Exercise inputs: Begin

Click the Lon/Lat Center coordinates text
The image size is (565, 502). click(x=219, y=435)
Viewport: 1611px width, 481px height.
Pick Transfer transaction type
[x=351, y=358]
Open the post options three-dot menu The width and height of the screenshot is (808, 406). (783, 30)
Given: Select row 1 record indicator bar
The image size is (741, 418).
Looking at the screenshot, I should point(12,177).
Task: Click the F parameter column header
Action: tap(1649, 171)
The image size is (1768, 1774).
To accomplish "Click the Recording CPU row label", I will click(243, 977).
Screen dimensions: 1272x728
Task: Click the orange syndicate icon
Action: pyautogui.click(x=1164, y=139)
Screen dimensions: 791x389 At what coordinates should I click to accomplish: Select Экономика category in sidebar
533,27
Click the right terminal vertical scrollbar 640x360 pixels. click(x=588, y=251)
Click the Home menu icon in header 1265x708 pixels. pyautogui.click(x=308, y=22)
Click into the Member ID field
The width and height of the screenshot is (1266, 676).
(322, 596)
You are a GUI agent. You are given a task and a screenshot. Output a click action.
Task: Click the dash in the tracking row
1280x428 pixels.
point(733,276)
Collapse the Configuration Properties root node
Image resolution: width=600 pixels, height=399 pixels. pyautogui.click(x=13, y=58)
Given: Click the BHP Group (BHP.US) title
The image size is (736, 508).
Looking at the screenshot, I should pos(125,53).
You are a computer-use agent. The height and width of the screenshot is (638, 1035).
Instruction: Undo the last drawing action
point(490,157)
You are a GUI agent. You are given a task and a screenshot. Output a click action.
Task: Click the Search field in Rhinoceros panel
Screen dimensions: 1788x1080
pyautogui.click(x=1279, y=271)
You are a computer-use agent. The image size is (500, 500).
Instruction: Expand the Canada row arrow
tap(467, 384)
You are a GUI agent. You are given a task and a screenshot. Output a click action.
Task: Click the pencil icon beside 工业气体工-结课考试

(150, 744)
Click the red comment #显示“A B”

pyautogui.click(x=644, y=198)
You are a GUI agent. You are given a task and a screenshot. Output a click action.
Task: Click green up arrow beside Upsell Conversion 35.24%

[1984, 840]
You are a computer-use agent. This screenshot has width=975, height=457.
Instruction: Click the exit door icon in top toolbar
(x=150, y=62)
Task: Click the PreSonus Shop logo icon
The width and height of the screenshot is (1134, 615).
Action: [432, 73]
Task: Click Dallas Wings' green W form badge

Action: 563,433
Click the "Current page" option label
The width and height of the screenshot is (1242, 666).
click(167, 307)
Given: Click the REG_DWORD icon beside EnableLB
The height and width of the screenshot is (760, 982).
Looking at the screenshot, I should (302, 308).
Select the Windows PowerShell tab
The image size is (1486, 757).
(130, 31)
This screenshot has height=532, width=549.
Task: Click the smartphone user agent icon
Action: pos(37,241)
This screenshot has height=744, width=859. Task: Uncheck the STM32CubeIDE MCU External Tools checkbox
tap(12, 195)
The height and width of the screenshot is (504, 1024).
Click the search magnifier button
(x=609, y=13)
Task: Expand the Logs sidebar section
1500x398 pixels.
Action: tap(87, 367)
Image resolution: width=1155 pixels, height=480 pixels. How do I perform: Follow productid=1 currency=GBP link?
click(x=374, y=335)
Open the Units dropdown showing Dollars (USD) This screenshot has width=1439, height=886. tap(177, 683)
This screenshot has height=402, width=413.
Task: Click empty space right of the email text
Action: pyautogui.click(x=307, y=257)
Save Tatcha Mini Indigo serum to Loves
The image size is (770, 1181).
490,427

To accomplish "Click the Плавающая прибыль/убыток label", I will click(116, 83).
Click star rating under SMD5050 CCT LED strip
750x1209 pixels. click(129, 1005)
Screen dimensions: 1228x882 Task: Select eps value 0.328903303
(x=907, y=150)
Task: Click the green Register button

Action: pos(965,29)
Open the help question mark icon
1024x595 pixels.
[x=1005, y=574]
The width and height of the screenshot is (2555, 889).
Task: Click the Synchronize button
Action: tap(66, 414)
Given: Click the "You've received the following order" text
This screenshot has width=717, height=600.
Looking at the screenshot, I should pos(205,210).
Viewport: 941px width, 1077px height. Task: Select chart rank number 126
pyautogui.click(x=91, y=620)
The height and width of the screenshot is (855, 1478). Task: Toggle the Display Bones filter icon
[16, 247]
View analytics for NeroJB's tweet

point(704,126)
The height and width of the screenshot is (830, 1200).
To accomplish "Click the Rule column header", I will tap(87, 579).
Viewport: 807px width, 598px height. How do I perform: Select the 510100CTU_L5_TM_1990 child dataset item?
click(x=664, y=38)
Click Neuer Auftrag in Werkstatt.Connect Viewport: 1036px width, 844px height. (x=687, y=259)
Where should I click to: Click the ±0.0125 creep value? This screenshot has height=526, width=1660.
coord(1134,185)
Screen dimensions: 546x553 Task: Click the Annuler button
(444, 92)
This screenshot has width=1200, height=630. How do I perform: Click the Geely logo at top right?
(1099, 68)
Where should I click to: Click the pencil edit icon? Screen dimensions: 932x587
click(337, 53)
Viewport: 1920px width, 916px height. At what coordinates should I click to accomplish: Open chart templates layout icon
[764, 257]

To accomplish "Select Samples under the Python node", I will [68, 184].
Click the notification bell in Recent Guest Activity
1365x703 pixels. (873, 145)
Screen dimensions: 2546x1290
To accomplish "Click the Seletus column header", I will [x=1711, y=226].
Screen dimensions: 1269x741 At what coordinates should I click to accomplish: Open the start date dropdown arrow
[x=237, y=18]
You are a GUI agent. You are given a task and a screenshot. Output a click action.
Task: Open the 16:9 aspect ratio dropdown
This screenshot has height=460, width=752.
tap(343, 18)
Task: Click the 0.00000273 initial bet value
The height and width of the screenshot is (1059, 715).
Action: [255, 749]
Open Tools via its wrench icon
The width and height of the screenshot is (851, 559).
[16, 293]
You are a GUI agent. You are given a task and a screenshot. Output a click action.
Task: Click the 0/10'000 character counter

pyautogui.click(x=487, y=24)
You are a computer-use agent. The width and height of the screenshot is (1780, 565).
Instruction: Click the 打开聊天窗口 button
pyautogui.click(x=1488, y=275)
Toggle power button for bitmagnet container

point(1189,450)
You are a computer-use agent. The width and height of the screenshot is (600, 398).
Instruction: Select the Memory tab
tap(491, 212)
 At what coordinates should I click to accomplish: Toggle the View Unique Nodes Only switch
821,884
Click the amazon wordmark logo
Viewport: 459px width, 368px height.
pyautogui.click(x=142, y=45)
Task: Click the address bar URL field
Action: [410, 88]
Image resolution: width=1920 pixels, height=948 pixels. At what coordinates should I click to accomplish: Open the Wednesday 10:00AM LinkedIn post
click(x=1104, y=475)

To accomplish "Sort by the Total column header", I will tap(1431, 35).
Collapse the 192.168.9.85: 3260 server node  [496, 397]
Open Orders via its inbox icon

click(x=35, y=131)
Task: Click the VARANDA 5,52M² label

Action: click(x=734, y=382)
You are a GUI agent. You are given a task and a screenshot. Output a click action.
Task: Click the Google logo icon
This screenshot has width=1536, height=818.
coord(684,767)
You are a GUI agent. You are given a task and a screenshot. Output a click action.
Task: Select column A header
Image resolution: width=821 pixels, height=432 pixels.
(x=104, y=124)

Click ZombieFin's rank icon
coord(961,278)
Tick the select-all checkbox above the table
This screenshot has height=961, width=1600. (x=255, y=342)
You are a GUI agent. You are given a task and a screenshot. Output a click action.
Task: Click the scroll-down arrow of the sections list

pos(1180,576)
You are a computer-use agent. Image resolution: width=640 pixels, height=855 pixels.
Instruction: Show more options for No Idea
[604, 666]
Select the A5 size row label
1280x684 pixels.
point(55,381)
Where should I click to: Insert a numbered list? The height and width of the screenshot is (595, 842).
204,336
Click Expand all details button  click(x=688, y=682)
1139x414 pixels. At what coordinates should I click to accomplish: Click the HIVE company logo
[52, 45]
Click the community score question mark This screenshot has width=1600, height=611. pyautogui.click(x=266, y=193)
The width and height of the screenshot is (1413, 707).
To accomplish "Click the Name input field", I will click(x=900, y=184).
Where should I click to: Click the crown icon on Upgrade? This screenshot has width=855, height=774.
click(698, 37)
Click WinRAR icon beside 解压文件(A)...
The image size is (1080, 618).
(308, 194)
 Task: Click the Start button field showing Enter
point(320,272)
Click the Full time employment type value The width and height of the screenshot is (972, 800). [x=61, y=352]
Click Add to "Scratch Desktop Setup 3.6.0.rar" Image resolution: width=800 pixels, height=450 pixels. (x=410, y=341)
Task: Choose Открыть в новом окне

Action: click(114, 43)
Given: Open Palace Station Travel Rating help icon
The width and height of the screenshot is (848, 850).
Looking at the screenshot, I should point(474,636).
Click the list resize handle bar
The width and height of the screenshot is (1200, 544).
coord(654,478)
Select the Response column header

Exercise inputs: End

- **Exercise objective**:
Your answer should be the lines of the listing above between the line holding "Task: Expand the Logs sidebar section" and the line holding "The height and width of the screenshot is (830, 1200).", inclusive, restated word for word and alone.

- **Answer below**:
Task: Expand the Logs sidebar section
1500x398 pixels.
Action: tap(87, 367)
Image resolution: width=1155 pixels, height=480 pixels. How do I perform: Follow productid=1 currency=GBP link?
click(x=374, y=335)
Open the Units dropdown showing Dollars (USD) This screenshot has width=1439, height=886. tap(177, 683)
This screenshot has height=402, width=413.
Task: Click empty space right of the email text
Action: pyautogui.click(x=307, y=257)
Save Tatcha Mini Indigo serum to Loves
The image size is (770, 1181).
490,427

To accomplish "Click the Плавающая прибыль/убыток label", I will click(116, 83).
Click star rating under SMD5050 CCT LED strip
750x1209 pixels. click(129, 1005)
Screen dimensions: 1228x882 Task: Select eps value 0.328903303
(x=907, y=150)
Task: Click the green Register button

Action: pos(965,29)
Open the help question mark icon
1024x595 pixels.
[x=1005, y=574]
The width and height of the screenshot is (2555, 889).
Task: Click the Synchronize button
Action: tap(66, 414)
Given: Click the "You've received the following order" text
This screenshot has width=717, height=600.
Looking at the screenshot, I should pos(205,210).
Viewport: 941px width, 1077px height. Task: Select chart rank number 126
pyautogui.click(x=91, y=620)
The height and width of the screenshot is (855, 1478). Task: Toggle the Display Bones filter icon
[16, 247]
View analytics for NeroJB's tweet

point(704,126)
The height and width of the screenshot is (830, 1200).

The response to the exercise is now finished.